#### [Entries shown]
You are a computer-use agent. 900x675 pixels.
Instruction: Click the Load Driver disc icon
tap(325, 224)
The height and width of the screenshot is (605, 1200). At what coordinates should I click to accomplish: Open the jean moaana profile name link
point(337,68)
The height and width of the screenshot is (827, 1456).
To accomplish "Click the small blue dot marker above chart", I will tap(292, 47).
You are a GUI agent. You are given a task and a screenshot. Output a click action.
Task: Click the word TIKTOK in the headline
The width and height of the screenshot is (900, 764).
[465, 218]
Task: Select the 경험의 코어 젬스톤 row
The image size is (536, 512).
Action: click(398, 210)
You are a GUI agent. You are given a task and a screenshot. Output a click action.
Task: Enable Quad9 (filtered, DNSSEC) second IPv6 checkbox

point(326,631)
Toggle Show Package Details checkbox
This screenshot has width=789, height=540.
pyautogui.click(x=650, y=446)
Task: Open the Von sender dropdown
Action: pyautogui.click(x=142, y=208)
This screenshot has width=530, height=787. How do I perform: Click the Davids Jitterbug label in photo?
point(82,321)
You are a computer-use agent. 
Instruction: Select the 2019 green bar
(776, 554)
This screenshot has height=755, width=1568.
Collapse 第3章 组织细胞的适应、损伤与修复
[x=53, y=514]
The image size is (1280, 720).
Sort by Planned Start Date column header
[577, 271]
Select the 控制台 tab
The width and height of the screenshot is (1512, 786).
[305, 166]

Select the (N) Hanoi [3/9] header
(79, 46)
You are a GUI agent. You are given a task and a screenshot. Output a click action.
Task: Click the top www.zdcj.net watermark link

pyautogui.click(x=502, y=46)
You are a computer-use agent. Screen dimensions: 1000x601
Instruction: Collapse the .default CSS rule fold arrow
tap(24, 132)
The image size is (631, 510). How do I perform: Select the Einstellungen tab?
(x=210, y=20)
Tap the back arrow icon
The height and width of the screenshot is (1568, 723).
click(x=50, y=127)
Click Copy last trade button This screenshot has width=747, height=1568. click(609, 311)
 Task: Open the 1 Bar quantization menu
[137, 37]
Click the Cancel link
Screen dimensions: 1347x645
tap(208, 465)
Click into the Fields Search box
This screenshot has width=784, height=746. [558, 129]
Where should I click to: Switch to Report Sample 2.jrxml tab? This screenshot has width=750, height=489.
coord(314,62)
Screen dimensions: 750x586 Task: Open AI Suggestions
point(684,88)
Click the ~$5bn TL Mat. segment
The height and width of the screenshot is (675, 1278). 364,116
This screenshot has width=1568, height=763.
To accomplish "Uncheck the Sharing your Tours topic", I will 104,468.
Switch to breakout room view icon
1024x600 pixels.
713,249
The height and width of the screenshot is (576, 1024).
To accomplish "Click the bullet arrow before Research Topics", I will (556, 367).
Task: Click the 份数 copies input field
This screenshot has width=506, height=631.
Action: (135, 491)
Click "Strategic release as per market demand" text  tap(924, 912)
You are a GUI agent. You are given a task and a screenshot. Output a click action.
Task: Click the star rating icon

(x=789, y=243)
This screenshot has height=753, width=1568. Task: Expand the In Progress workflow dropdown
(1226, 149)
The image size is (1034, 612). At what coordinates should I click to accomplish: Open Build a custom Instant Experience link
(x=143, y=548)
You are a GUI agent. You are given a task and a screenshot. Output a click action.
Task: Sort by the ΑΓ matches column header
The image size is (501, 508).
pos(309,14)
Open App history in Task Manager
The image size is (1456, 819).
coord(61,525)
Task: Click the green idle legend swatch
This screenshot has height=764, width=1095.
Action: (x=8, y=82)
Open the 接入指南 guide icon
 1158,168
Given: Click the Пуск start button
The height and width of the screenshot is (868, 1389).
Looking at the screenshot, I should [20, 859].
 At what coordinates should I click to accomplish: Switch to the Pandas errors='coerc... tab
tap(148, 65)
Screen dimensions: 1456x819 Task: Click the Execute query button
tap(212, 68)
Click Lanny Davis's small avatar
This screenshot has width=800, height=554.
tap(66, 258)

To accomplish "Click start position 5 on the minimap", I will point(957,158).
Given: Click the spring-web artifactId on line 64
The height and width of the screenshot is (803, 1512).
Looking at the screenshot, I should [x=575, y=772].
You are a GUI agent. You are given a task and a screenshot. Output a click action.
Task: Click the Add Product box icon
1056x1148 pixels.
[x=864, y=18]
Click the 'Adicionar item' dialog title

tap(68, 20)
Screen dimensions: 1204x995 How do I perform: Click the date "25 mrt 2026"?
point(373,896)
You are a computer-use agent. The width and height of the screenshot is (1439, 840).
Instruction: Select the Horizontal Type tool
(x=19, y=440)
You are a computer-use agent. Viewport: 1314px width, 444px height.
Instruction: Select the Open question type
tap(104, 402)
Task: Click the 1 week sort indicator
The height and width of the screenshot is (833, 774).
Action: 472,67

#### [Prompt]
Rewrite all of the items above, substituting "interface agent" for each occurrence of "GUI agent". Leave every other word unchanged.

#### [Solution]
You are a computer-use agent. 900x675 pixels.
Instruction: Click the Load Driver disc icon
tap(325, 224)
The height and width of the screenshot is (605, 1200). At what coordinates should I click to accomplish: Open the jean moaana profile name link
point(337,68)
The height and width of the screenshot is (827, 1456).
To accomplish "Click the small blue dot marker above chart", I will tap(292, 47).
You are a interface agent. You are given a task and a screenshot. Output a click action.
Task: Click the word TIKTOK in the headline
The width and height of the screenshot is (900, 764).
[465, 218]
Task: Select the 경험의 코어 젬스톤 row
The image size is (536, 512).
Action: click(398, 210)
You are a interface agent. You are given a task and a screenshot. Output a click action.
Task: Enable Quad9 (filtered, DNSSEC) second IPv6 checkbox

point(326,631)
Toggle Show Package Details checkbox
This screenshot has width=789, height=540.
pyautogui.click(x=650, y=446)
Task: Open the Von sender dropdown
Action: pyautogui.click(x=142, y=208)
This screenshot has width=530, height=787. How do I perform: Click the Davids Jitterbug label in photo?
point(82,321)
You are a computer-use agent. 
Instruction: Select the 2019 green bar
(776, 554)
This screenshot has height=755, width=1568.
Collapse 第3章 组织细胞的适应、损伤与修复
[x=53, y=514]
The image size is (1280, 720).
Sort by Planned Start Date column header
[577, 271]
Select the 控制台 tab
The width and height of the screenshot is (1512, 786).
[305, 166]

Select the (N) Hanoi [3/9] header
(79, 46)
You are a interface agent. You are given a task and a screenshot. Output a click action.
Task: Click the top www.zdcj.net watermark link

pyautogui.click(x=502, y=46)
You are a computer-use agent. Screen dimensions: 1000x601
Instruction: Collapse the .default CSS rule fold arrow
tap(24, 132)
The image size is (631, 510). How do I perform: Select the Einstellungen tab?
(x=210, y=20)
Tap the back arrow icon
The height and width of the screenshot is (1568, 723).
click(x=50, y=127)
Click Copy last trade button This screenshot has width=747, height=1568. click(609, 311)
 Task: Open the 1 Bar quantization menu
[137, 37]
Click the Cancel link
Screen dimensions: 1347x645
tap(208, 465)
Click into the Fields Search box
This screenshot has width=784, height=746. [558, 129]
Where should I click to: Switch to Report Sample 2.jrxml tab? This screenshot has width=750, height=489.
coord(314,62)
Screen dimensions: 750x586 Task: Open AI Suggestions
point(684,88)
Click the ~$5bn TL Mat. segment
The height and width of the screenshot is (675, 1278). 364,116
This screenshot has width=1568, height=763.
To accomplish "Uncheck the Sharing your Tours topic", I will 104,468.
Switch to breakout room view icon
1024x600 pixels.
713,249
The height and width of the screenshot is (576, 1024).
To accomplish "Click the bullet arrow before Research Topics", I will (556, 367).
Task: Click the 份数 copies input field
This screenshot has width=506, height=631.
Action: (135, 491)
Click "Strategic release as per market demand" text  tap(924, 912)
You are a interface agent. You are given a task and a screenshot. Output a click action.
Task: Click the star rating icon

(x=789, y=243)
This screenshot has height=753, width=1568. Task: Expand the In Progress workflow dropdown
(1226, 149)
The image size is (1034, 612). At what coordinates should I click to accomplish: Open Build a custom Instant Experience link
(x=143, y=548)
You are a interface agent. You are given a task and a screenshot. Output a click action.
Task: Sort by the ΑΓ matches column header
The image size is (501, 508).
pos(309,14)
Open App history in Task Manager
The image size is (1456, 819).
coord(61,525)
Task: Click the green idle legend swatch
This screenshot has height=764, width=1095.
Action: (x=8, y=82)
Open the 接入指南 guide icon
 1158,168
Given: Click the Пуск start button
The height and width of the screenshot is (868, 1389).
Looking at the screenshot, I should [20, 859].
 At what coordinates should I click to accomplish: Switch to the Pandas errors='coerc... tab
tap(148, 65)
Screen dimensions: 1456x819 Task: Click the Execute query button
tap(212, 68)
Click Lanny Davis's small avatar
This screenshot has width=800, height=554.
tap(66, 258)

To accomplish "Click start position 5 on the minimap", I will point(957,158).
Given: Click the spring-web artifactId on line 64
The height and width of the screenshot is (803, 1512).
Looking at the screenshot, I should [x=575, y=772].
You are a interface agent. You are given a task and a screenshot. Output a click action.
Task: Click the Add Product box icon
1056x1148 pixels.
[x=864, y=18]
Click the 'Adicionar item' dialog title

tap(68, 20)
Screen dimensions: 1204x995 How do I perform: Click the date "25 mrt 2026"?
point(373,896)
You are a computer-use agent. The width and height of the screenshot is (1439, 840).
Instruction: Select the Horizontal Type tool
(x=19, y=440)
You are a computer-use agent. Viewport: 1314px width, 444px height.
Instruction: Select the Open question type
tap(104, 402)
Task: Click the 1 week sort indicator
The height and width of the screenshot is (833, 774).
Action: 472,67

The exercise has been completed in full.